A T‐type Ca2+ current underlies low‐threshold Ca2+ potentials in cells of the cat and rat lateral geniculate nucleus.

Abstract

1. The characteristics of a transient inward Ca2+ current (IT) underlying low‐threshold Ca2+ potentials were studied in projection cells of the cat and rat dorsal lateral geniculate nucleus (LGN) in vitro using the single‐electrode voltage‐clamp technique. 2. In cat LGN slices perfused at 25 degrees C with a solution which included 1 mM‐Ca2+ and 3 mM‐Mg2+, IT could be evoked by depolarizing voltage steps to ‐55 mV from a holding potential (Vh) of ‐95 mV and was abolished by reducing [Ca2+]o from 1 to 0.1 mM. IT was also blocked by 8 mM‐Mg2+ and 500 microM‐Ni2+, but 500 microM‐Cd2+ was a significantly less effective antagonist. 3. The inactivation of IT, which occurred at Vh positive to ‐65 mV, was removed as Vh approached ‐100 mV. The process of inactivation removal was also time dependent, with 800‐1000 ms needed for total removal.
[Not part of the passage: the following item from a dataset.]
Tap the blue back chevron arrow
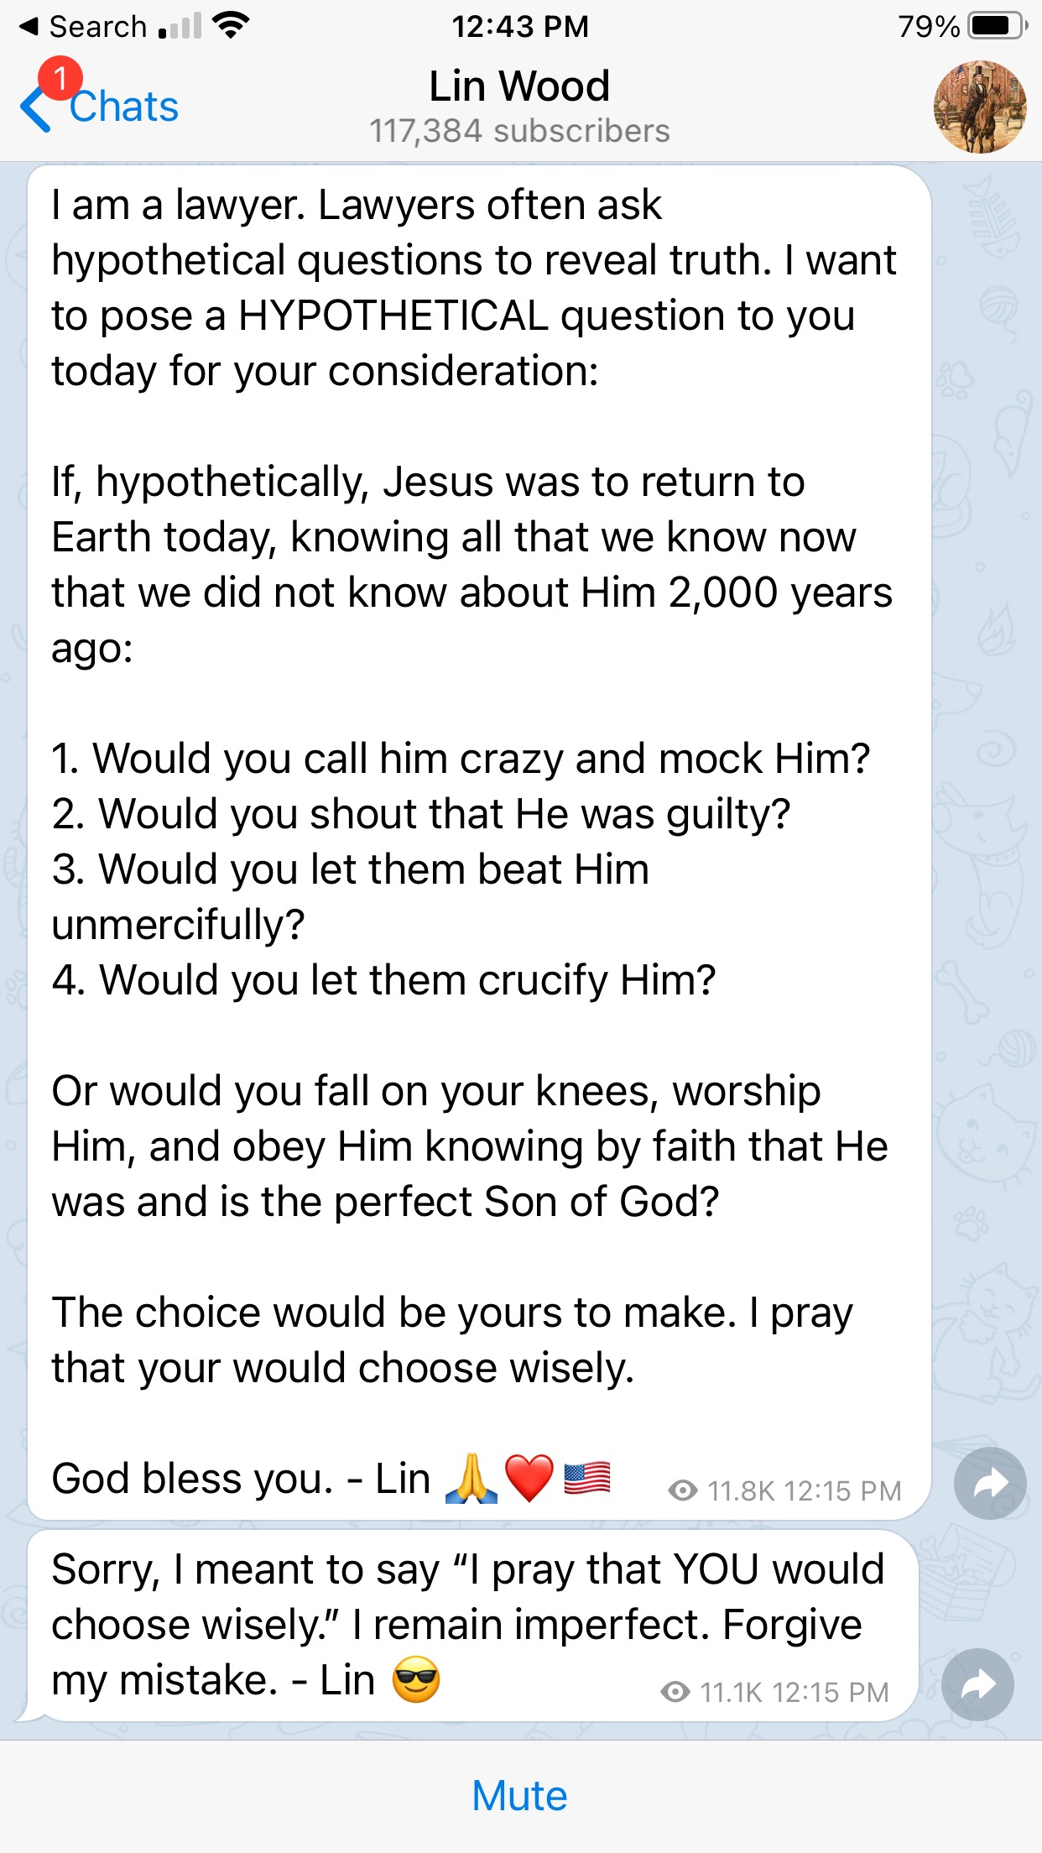This screenshot has width=1042, height=1853. [x=35, y=109]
Activation curves for IT showed a threshold of ‐70 mV and illustrated that IT was extremely voltage sensitive over the voltage range from ‐65 to ‐55 mV. 4. The decay phase of IT followed a single‐exponential time course with a time constant of decay which was voltage sensitive and ranged from 20 to 100 ms. The mean peak conductance increase associated with IT was 8.4 nS (+/‐0.9, S.E.M.). 5. In more ‘physiological’ conditions (35 degrees C and 1.5 mM‐Ca2+, 1 mM‐Mg2+) the voltage dependence of activation and inactivation were unaffected. However, the development and decay of IT proceeded more rapidly and only 500‐600 ms were needed for total removal of inactivation. Under these conditions, the use of voltage ramps showed that depolarization rates of greater than 30 mV/s were necessary for IT activation. 6. The use of multiple voltage‐step protocols illustrated that the process of inactivation removal was rapidly reversed by brief returns to a Vh of ‐50 mV. Furthermore, any delay in IT activation, once the LGN cell membrane potential was in the IT activation range, resulted in a current of reduced amplitude. 7. Although IT in rat LGN cells was briefer and had a shorter latency to peak, it was otherwise similar to that seen in cat LGN cells. 8. The characteristics of IT are very similar to those of the T‐type Ca2+ currents of other excitable membranes. The properties of IT are discussed with respect to its role in generating the low‐threshold Ca2+ potentials which are central to the oscillatory behaviour of thalamic projection cells.